Transcribe each entry below exactly. Pictures do not go in the copy.

___ Records

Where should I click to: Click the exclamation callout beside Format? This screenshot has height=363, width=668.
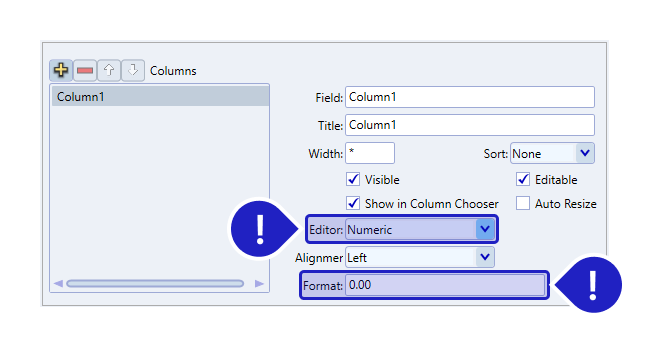(x=593, y=285)
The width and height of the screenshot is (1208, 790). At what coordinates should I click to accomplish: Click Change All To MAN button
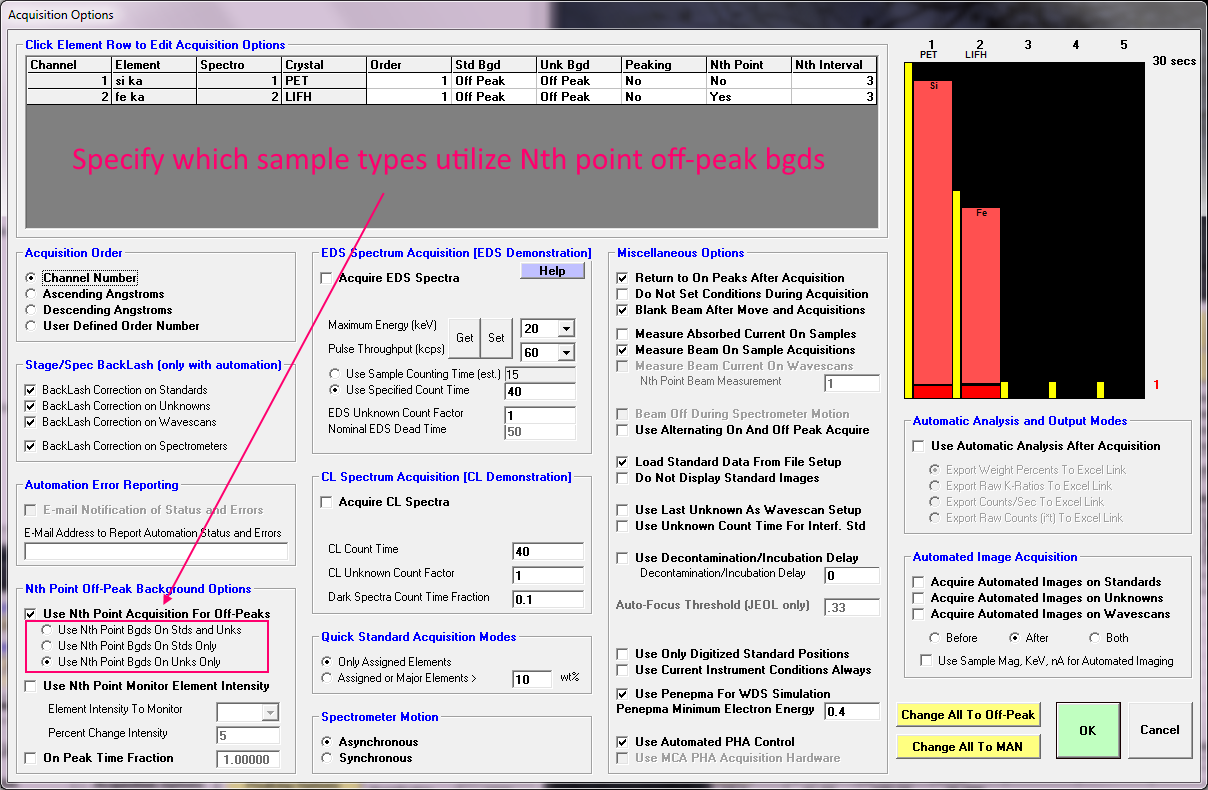point(967,747)
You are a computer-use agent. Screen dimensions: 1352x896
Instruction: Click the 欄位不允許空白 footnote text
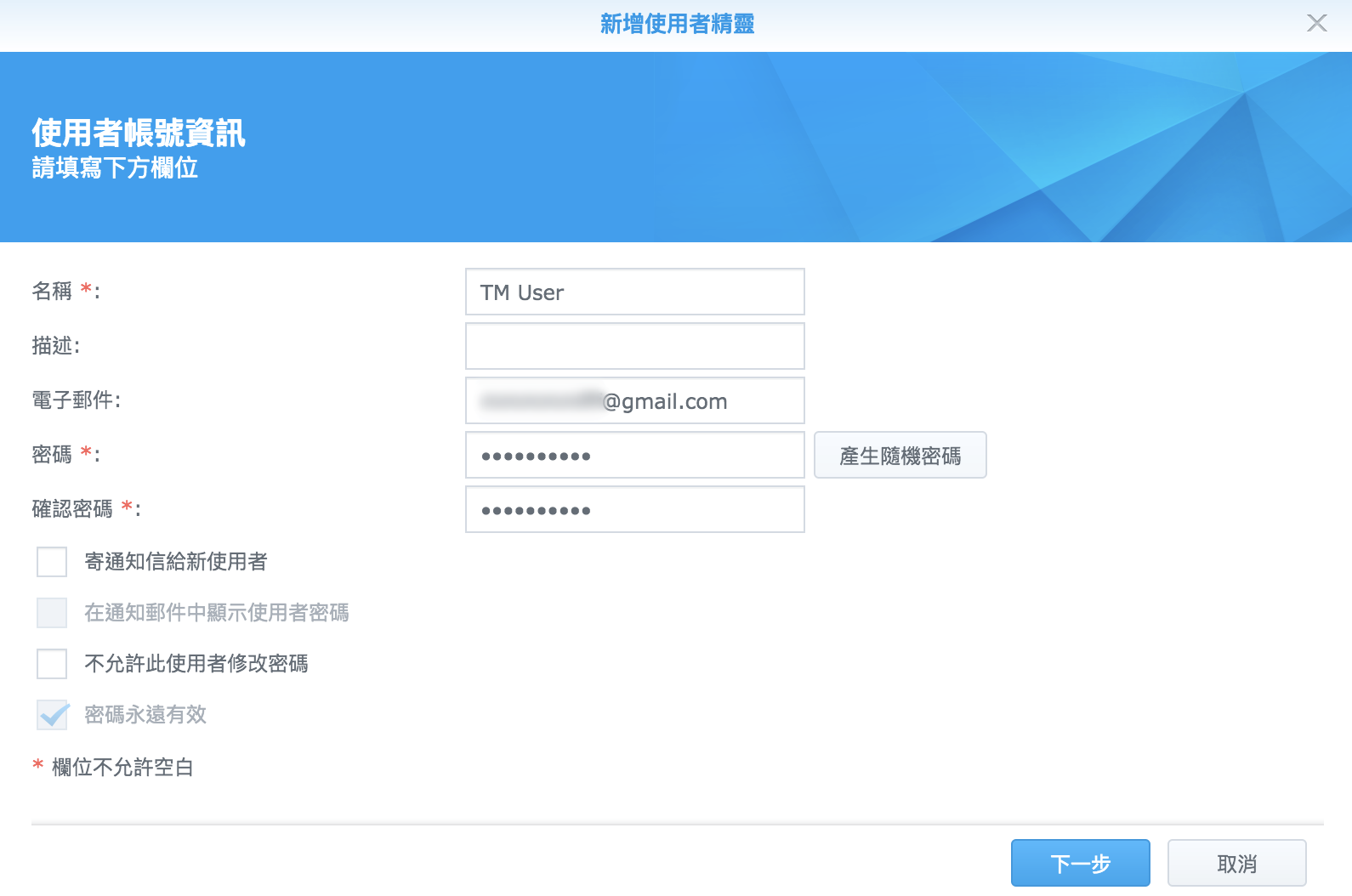coord(122,768)
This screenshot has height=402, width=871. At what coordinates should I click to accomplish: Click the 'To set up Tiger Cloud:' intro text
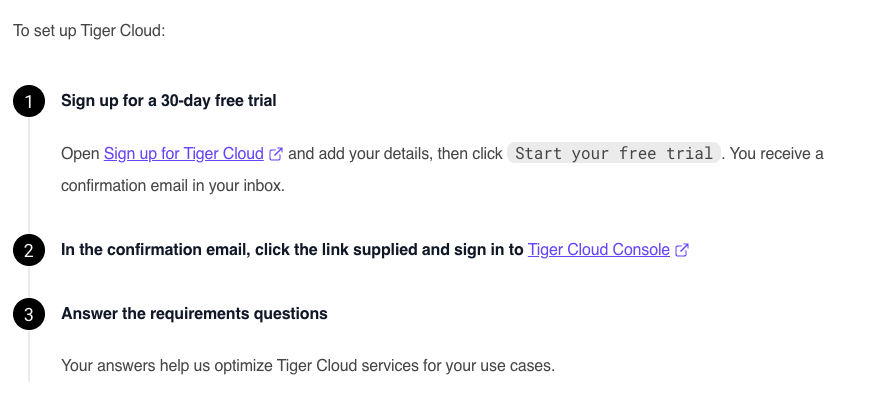tap(89, 30)

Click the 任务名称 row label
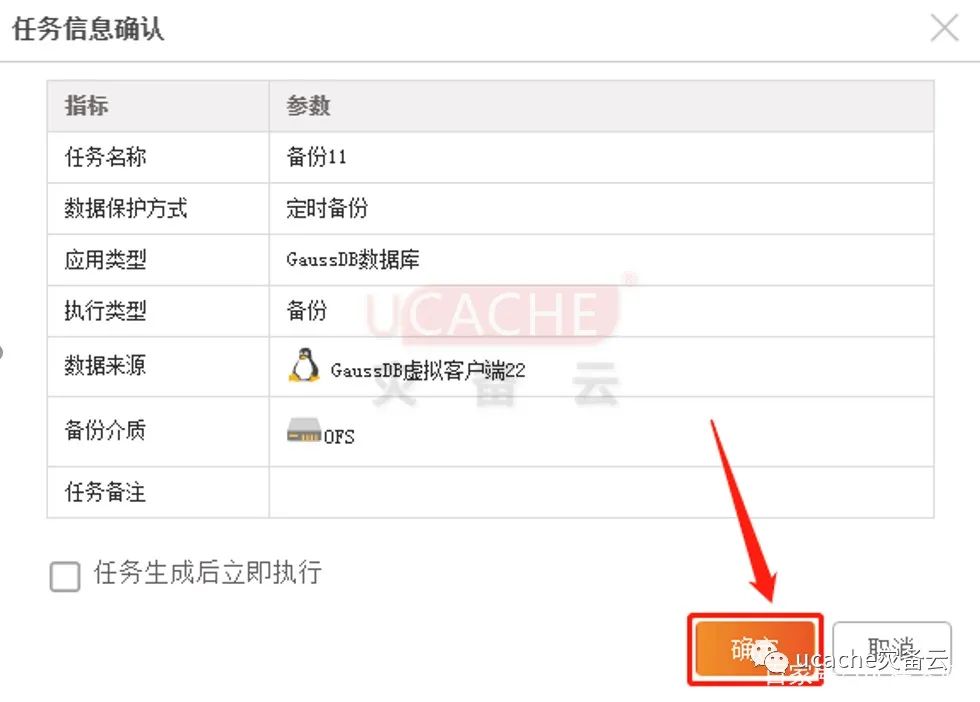point(105,156)
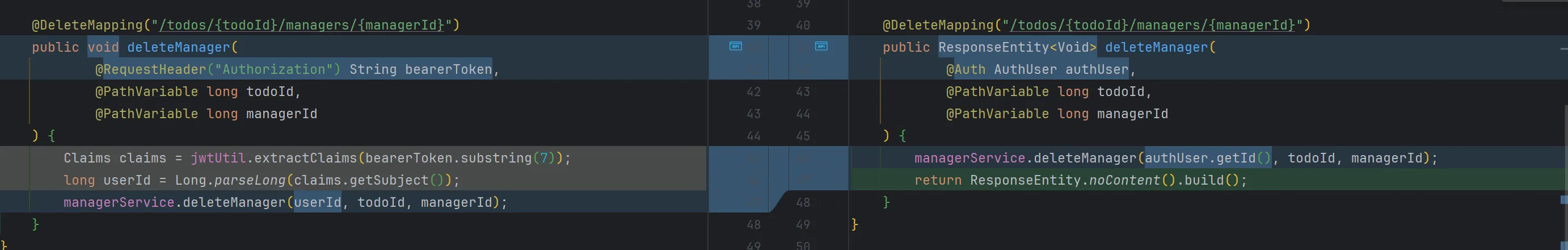1568x250 pixels.
Task: Click highlighted userId argument in left deleteManager call
Action: [317, 202]
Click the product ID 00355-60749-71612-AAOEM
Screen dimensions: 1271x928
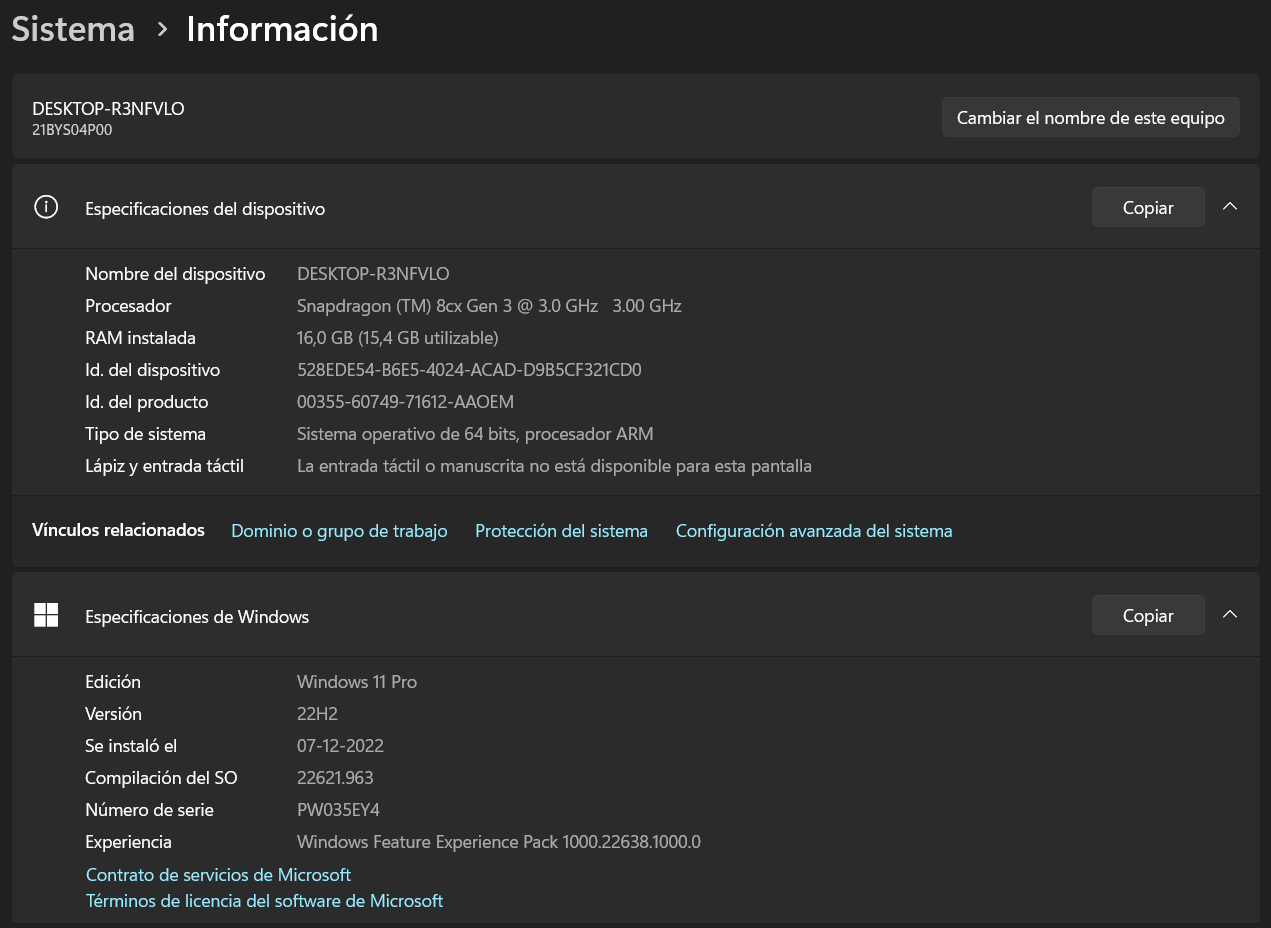pos(405,402)
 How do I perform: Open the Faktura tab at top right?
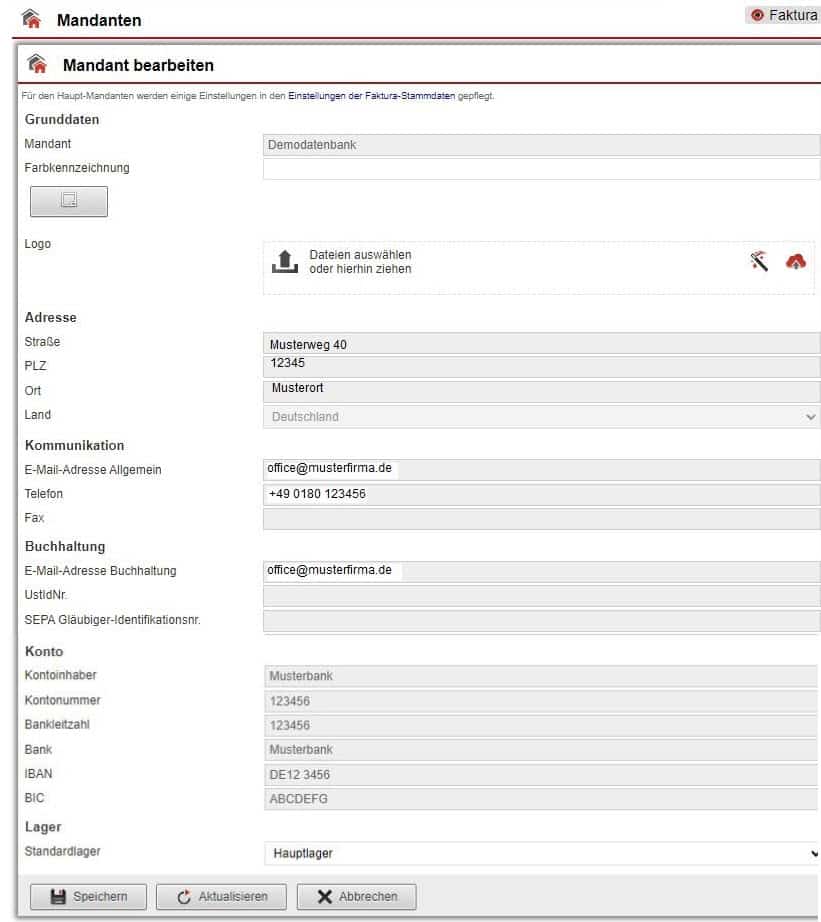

______

■ Solution to this problem:
Where should I click to: Click the exclamation callout beside Format? This screenshot has height=363, width=668.
(x=593, y=285)
The width and height of the screenshot is (1208, 790). At what coordinates should I click to accomplish: Click Change All To MAN button
point(967,747)
You are a computer-use agent. Screen dimensions: 1352x896
Instruction: Click the 欄位不允許空白 footnote text
coord(122,768)
This screenshot has height=402, width=871. At what coordinates should I click to accomplish: Click the 'To set up Tiger Cloud:' intro text
tap(89, 30)

Click the 任务名称 row label
point(105,156)
1568x250 pixels.
Task: Click highlighted userId argument in left deleteManager call
Action: [317, 202]
Click the product ID 00355-60749-71612-AAOEM
Screen dimensions: 1271x928
pos(405,402)
 How do I perform: Open the Faktura tab at top right?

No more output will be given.